WHAT THIS EXERCISE ASKS »
**a.** Answer these from the Heliobacter Pylori post:
(i) In what year was the quoted scientist a Nobel Laureate?
(ii) In what year was the idea about the organism proposed?
(iii) What year is the quoted medical textbook from?
**b.** From the Heliobacter Pylori post, extract the passage starting at "Most people today" and ending at "unassertive, and passive.".
**c.** In one to three sentences, explain what the Heliobacter Pylori post says made the 1982 idea radical.

TEXT SHOWN »
Tuesday, October 04, 2005

Heliobacter Pylori

"Discovery consists of seeing what everybody has seen and thinking what nobody has thought." - Albert Szent Györgyi, 1937 Nobel Laureate in Physiology and Medicine

Two Australians have won the Nobel Prize in Medicine for proposing the radical idea in 1982 that the organism Heliobacter Pylori was responsible for gastritis or stomach ulcers; not "stress"; Type A personalities; or excess stomach acid.

Most people today don't appreciate what a revolutionary idea this was at the time. I remember other physicians talking about how the authors of the paper on this subject were laughed at during their presentation at a scientific meeting. Here is an excerpt from a medical textbook from 1967:

...certain patterns of relationships were more common in 'ulcer' families. Thus the mothers of ulcer patients tended to have psychogenic symptoms, and to be striving, obsessional, and dominant in the home; fathers tended to be steady, unassertive, and passive.

RECORDS SUPPLIED »
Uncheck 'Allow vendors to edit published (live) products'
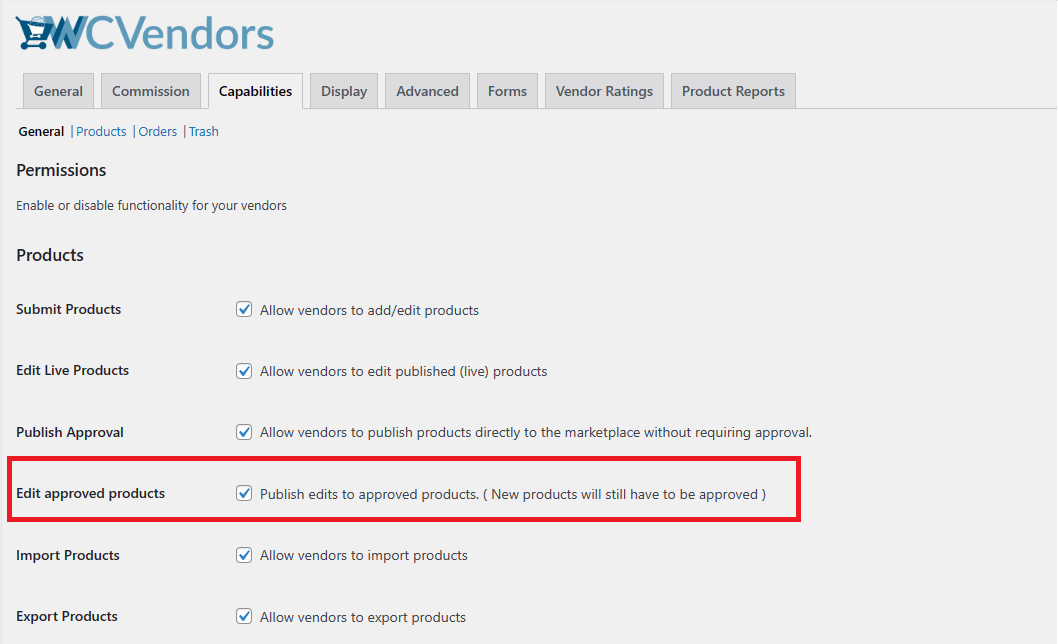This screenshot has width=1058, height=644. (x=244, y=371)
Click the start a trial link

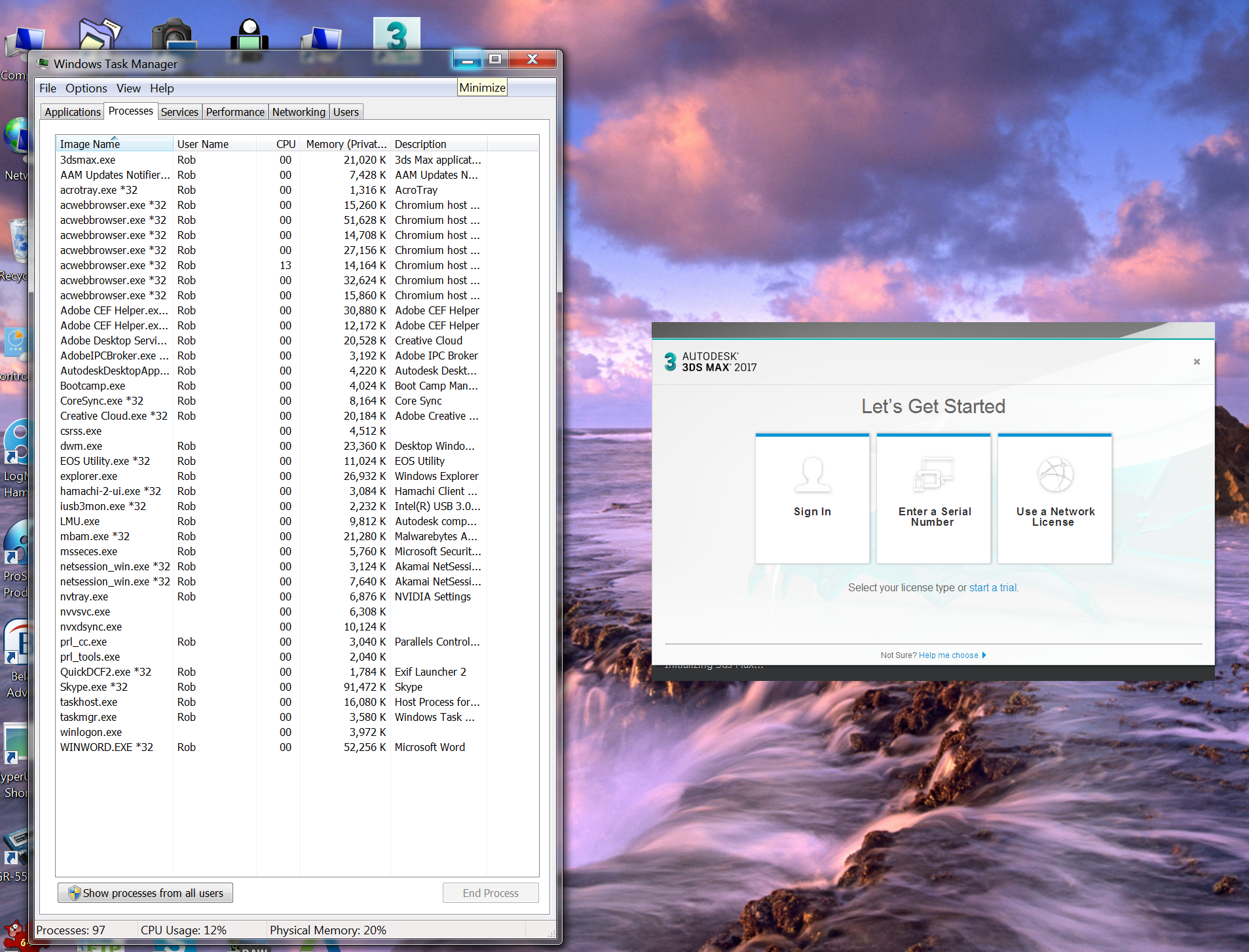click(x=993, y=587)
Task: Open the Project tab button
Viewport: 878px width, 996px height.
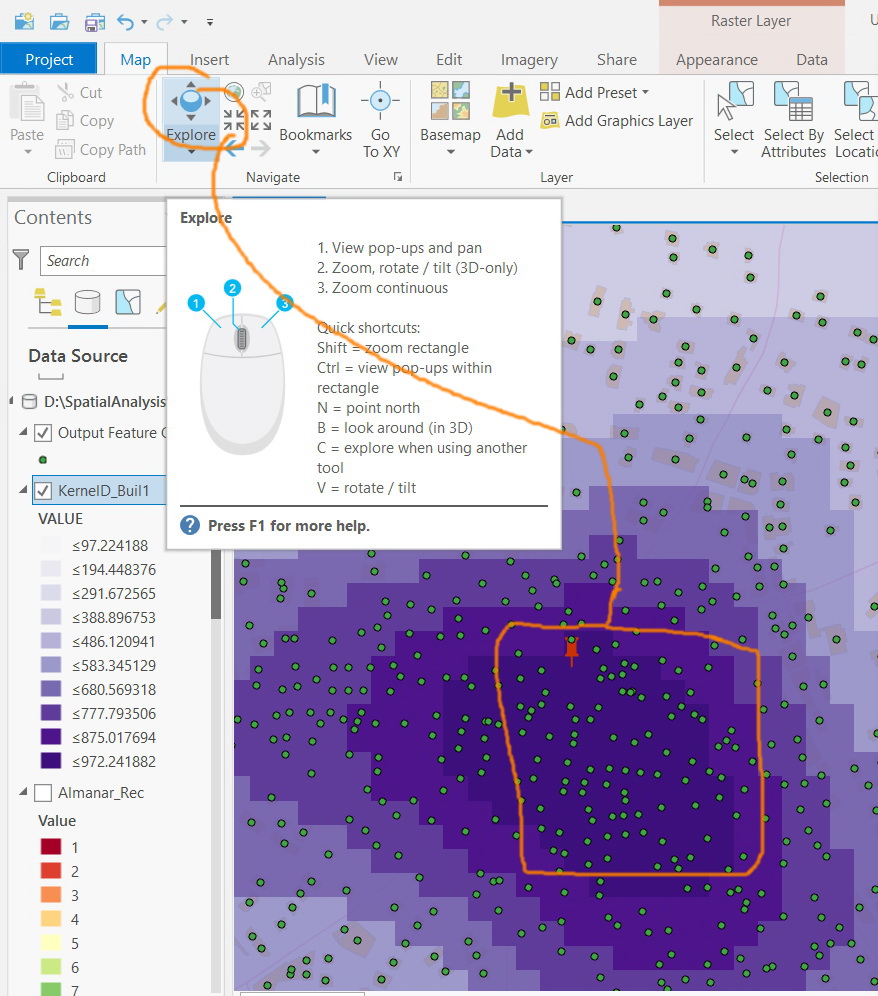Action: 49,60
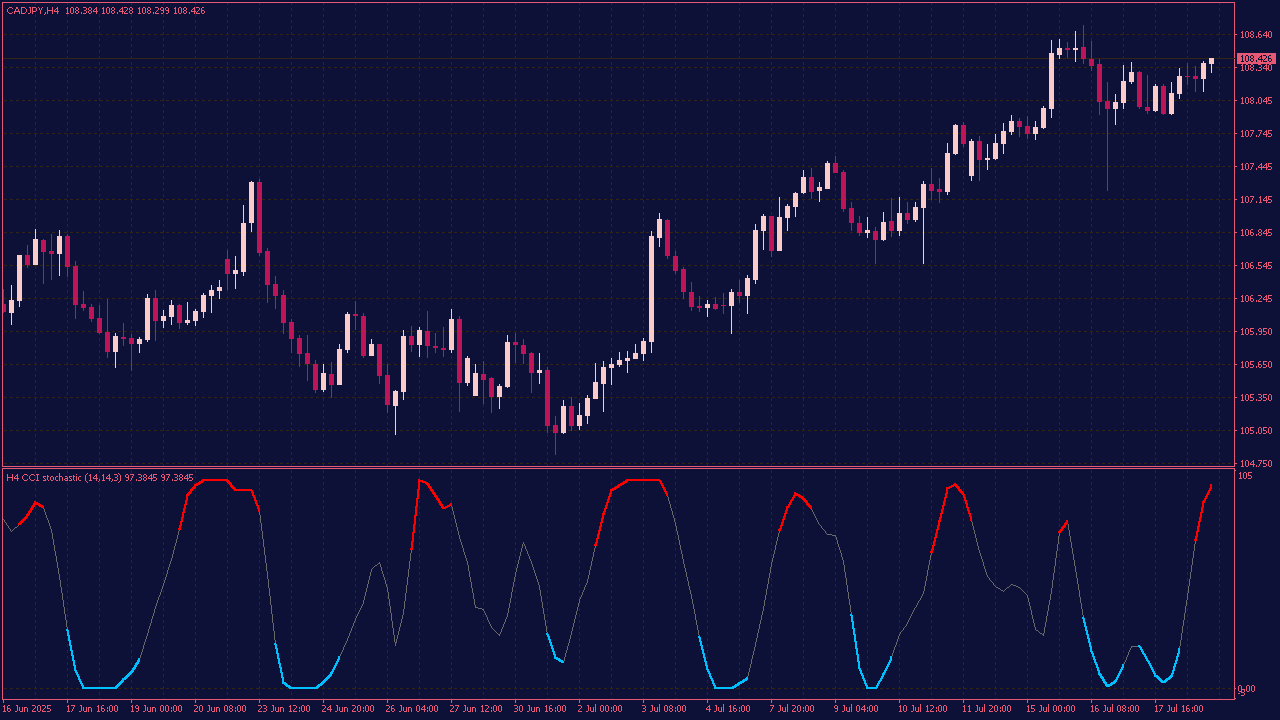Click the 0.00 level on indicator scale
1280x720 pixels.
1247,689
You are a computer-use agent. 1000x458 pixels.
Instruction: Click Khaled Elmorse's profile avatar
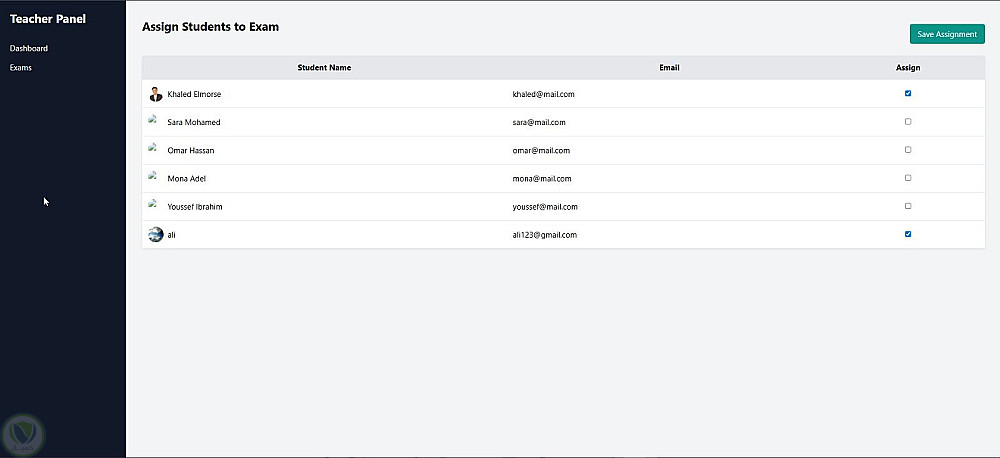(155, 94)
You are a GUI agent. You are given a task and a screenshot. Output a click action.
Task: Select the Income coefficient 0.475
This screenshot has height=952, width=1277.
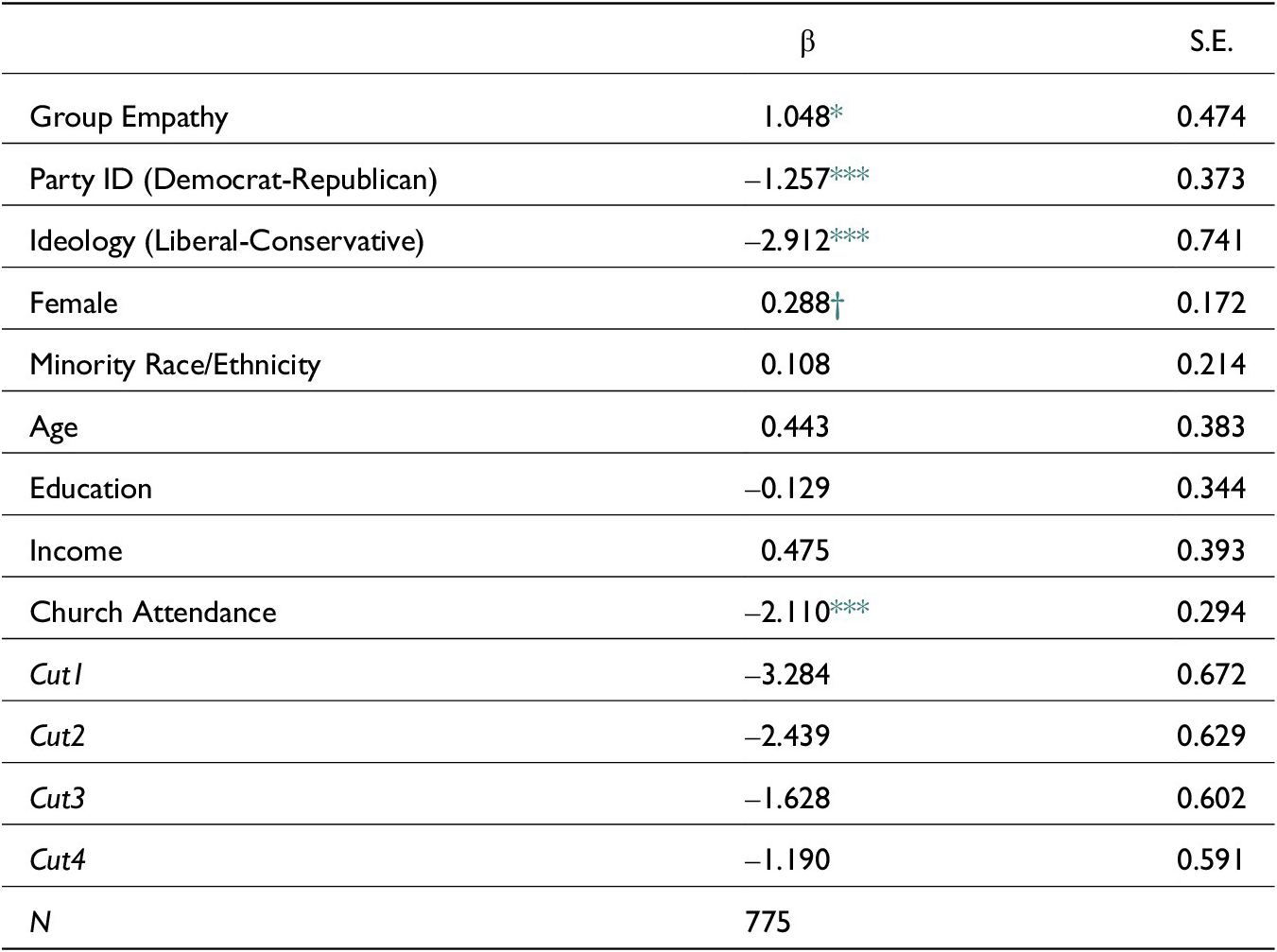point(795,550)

ANSWERS GIVEN »
**a.**
(i) 1937
(ii) 1982
(iii) 1967

**b.**
Most people today don't appreciate what a revolutionary idea this was at the time. I remember other physicians talking about how the authors of the paper on this subject were laughed at during their presentation at a scientific meeting. Here is an excerpt from a medical textbook from 1967:

...certain patterns of relationships were more common in 'ulcer' families. Thus the mothers of ulcer patients tended to have psychogenic symptoms, and to be striving, obsessional, and dominant in the home; fathers tended to be steady, unassertive, and passive.

**c.** The idea held that the organism Heliobacter Pylori caused gastritis or stomach ulcers, rather than "stress," Type A personalities, or excess stomach acid. The post adds that the paper's authors were laughed at when they presented it at a scientific meeting.